» PROBLEMS AND TASKS
1: From the text on persistent structural memory, quote the words from "Figures (5)" up to and including "a target task.".
2: Which three obstacles does the text on persistent structural memory characterize?
3: Summarize the text on persistent structural memory in two sentences.

[PASSAGE TO READ — start]

The Coordinate System Problem in Persistent Structural Memory for Neural Architectures

Abstract

We introduce the Dual-View Pheromone Pathway Network (DPPN), an architecture that routes sparse attention through a persistent pheromone field over latent slot transitions, and use it to discover two independent requirements for persistent structural memory in neural networks. Through five progressively refined experiments using up to 10 seeds per condition across 5 model variants and 4 transfer targets, we identify a core principle: persistent memory requires a stable coordinate system, and any coordinate system learned jointly with the model is inherently unstable. We characterize three obstacles -- pheromone saturation, surface-structure entanglement, and coordinate incompatibility -- and show that neither contrastive updates, multi-source distillation, Hungarian alignment, nor semantic decomposition resolves the instability when embeddings are learned from scratch. Fixed random Fourier features provide extrinsic coordinates that are stable, structure-blind, and informative, but coordinate stability alone is insufficient: routing-bias pheromone does not transfer (10 seeds, p>0.05). DPPN outperforms transformer and random sparse baselines for within-task learning (AULC 0.700 vs 0.680 vs 0.670). Replacing routing bias with learning-rate modulation eliminates negative transfer: warm pheromone as a learning-rate prior achieves +0.003 on same-family tasks (17 seeds, p<0.05) while never reducing performance. A structure completion function over extrinsic coordinates produces +0.006 same-family bonus beyond regularization, showing the catch-22 between stability and informativeness is partially permeable to learned functions. The contribution is two independent requirements for persistent structural memory: (a) coordinate stability and (b) graceful transfer mechanism.

Figures (5)

• Figure 1: (a) DPPN architecture schematic. Tokens are embedded and passed through dual soft groupers to produce slot assignments. Slot-level support and agreement are combined with the persistent pheromone field (highlighted) to produce pheromone-biased routing, which generates a sparse attention mask. A fast/slow gate fusion produces the final output. (b) Transfer protocol. In Phase 1, the model is trained on a source task and pheromone accumulates structural memory. In Phase 2, all model weights are reset but pheromone is either kept (warm) or reset (cold), and the model is trained on a target task.
• Figure 2: Pheromone field $\boldsymbol{\tau} \in \mathbb{R}^{32 \times 32}$ before and after source training (DPPN, seed 42). (a) At initialization, pheromone is near-uniform ($\bar{\tau} \approx 1.05$). (b) After 80 epochs, the field is sparse and structured: most transitions have decayed to $\tau_{\min} = 0.1$ (blue), with a small number of high-pheromone transitions at $\tau_{\max} = 2.0$ (red).
• Figure 3: Transfer advantage ($\Delta$ AULC: warm distilled $-$ cold) across model variants and transfer targets. Same-family tasks (A2, A3) are shaded green; different-family tasks (B1, C1) are shaded red. With 3 seeds, the Position-Only Fourier variant appeared to show positive transfer on A2 ($+0.003$), but with 10 seeds the advantage is $-0.001 \pm 0.005$ (not significant). All routing-bias variants show uniformly negative or zero transfer advantages. Error bars: std over seeds.
• Figure 4: The diagnostic cascade. Five experiments, each resolving one obstacle (left, green) while revealing the next (right, red). The center column shows the key metric from each experiment. All obstacles trace to the same root cause: persistent memory requires stable coordinates, and learned coordinates are inherently unstable.
• Figure 5: Coordinate stability diagnostics. (a) Slot alignment correlation between independently trained DPPN models: 3.5%, barely above the 3.1% expected by random chance with 32 slots. (b) Distillation survival: the number of high-magnitude transitions (out of 1024) surviving element-wise minimum distillation. Position-Only Fourier preserves the most transitions (22), consistent with better coordinate stability.

[PASSAGE TO READ — finish]
[SUPPLIED ENTRIES — start]

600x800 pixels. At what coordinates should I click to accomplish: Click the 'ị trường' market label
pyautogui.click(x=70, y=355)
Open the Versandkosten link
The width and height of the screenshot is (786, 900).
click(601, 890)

[SUPPLIED ENTRIES — finish]

» SET OF ANSWERS
1:
Figures (5)

• Figure 1: (a) DPPN architecture schematic. Tokens are embedded and passed through dual soft groupers to produce slot assignments. Slot-level support and agreement are combined with the persistent pheromone field (highlighted) to produce pheromone-biased routing, which generates a sparse attention mask. A fast/slow gate fusion produces the final output. (b) Transfer protocol. In Phase 1, the model is trained on a source task and pheromone accumulates structural memory. In Phase 2, all model weights are reset but pheromone is either kept (warm) or reset (cold), and the model is trained on a target task.

2: Pheromone saturation, surface-structure entanglement, and coordinate incompatibility.

3: The text introduces DPPN, an architecture that routes sparse attention through a persistent pheromone field, and uses experiments with it to argue that persistent memory needs a stable coordinate system, which coordinates learned jointly with the model cannot provide. Fixed random Fourier features supply stable coordinates, but routing-bias pheromone still does not transfer, while using pheromone to modulate the learning rate removes negative transfer, giving two requirements: coordinate stability and a graceful transfer mechanism.